Bil’s rating (out of 5): BBBBB
Original title: Kaidan
Japan, 1964. Bungei, Ninjin Club, Toho Company, Toyo Kogyo Kabushiki Kaisha. Screenplay by Yoko Mizuki, based on the novel by Lafcadio Hearn. Cinematography by Yoshio Miyajima. Produced by Shigeru Wakatsuki. Music by Toru Takemitsu. Production Design by Shigemasa Toda. Costume Design by Masahiro Kato. Film Editing by Hisashi Sagara. Academy Awards 1965.Cannes Film Festival 1965.
This haunting film is a collection of ghost stories written by Lafcadio Hearn, a Greek-Irish journalist who moved to Japan and wrote under the name Koizumi Yakumo. Richly directed by Masaki Kobayashi in stunning, full colour, the stories range from the incredibly odd to the absolutely bone-chilling. The first has a man abandon his wife for a richer woman and come back to her decades later to find her as young and beautiful as she was when he left her. Or is she? There might be something more evil at work than just his dumb luck. The second story has a man cross an Ice Witch the wrong way and pay for breaking his promise to her. The most effective story, and the most frightening, is the third, where a Buddhist monk risks his soul by playing music for an imperial court of ghosts who request him to recreate their epic deaths for them.

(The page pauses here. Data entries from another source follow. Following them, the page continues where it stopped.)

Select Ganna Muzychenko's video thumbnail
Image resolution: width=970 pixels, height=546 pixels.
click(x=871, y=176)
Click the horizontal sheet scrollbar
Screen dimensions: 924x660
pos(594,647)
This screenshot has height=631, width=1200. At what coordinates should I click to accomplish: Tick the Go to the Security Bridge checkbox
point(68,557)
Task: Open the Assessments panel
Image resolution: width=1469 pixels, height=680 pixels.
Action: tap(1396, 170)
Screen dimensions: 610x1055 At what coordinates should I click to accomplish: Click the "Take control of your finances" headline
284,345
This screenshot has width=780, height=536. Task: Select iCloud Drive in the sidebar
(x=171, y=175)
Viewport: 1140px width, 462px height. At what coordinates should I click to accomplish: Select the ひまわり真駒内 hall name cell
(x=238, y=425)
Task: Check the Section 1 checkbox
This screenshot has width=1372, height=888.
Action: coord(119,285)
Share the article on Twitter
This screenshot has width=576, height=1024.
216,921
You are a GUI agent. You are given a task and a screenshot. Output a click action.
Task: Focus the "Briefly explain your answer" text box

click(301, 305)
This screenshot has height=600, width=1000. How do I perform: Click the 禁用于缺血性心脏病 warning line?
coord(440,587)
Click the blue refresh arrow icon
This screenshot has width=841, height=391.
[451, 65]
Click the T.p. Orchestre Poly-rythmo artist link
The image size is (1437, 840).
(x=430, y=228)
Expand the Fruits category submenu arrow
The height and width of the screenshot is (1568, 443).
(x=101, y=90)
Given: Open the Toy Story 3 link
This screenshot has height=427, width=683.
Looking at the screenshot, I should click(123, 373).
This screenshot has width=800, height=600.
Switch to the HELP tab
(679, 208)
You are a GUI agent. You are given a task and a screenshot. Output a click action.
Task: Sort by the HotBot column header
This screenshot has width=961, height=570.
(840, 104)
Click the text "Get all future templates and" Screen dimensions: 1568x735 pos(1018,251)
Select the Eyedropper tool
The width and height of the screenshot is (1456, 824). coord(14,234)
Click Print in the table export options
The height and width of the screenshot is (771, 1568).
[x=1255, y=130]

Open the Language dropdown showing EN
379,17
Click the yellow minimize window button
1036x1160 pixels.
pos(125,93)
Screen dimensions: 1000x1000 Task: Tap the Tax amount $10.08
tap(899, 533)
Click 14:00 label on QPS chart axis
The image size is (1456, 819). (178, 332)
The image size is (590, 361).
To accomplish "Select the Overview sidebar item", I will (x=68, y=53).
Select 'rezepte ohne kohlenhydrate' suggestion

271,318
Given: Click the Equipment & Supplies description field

The monk’s colleagues cover his entire body with holy writing to protect him from the continued visits of the spirits, but they forget to include any markings on his ears… Unfortunately, Kobayashi saves the weakest story for last, a pretty odd but unaffecting story about a man who keeps seeing the reflection of an evil spirit in his tea. It’s more humorous than the other three, which is probably fitting after the gravity of the third story, but also a bit incongruous as well. Still, no matter, for this entire film is an experience you won’t likely forget very soon.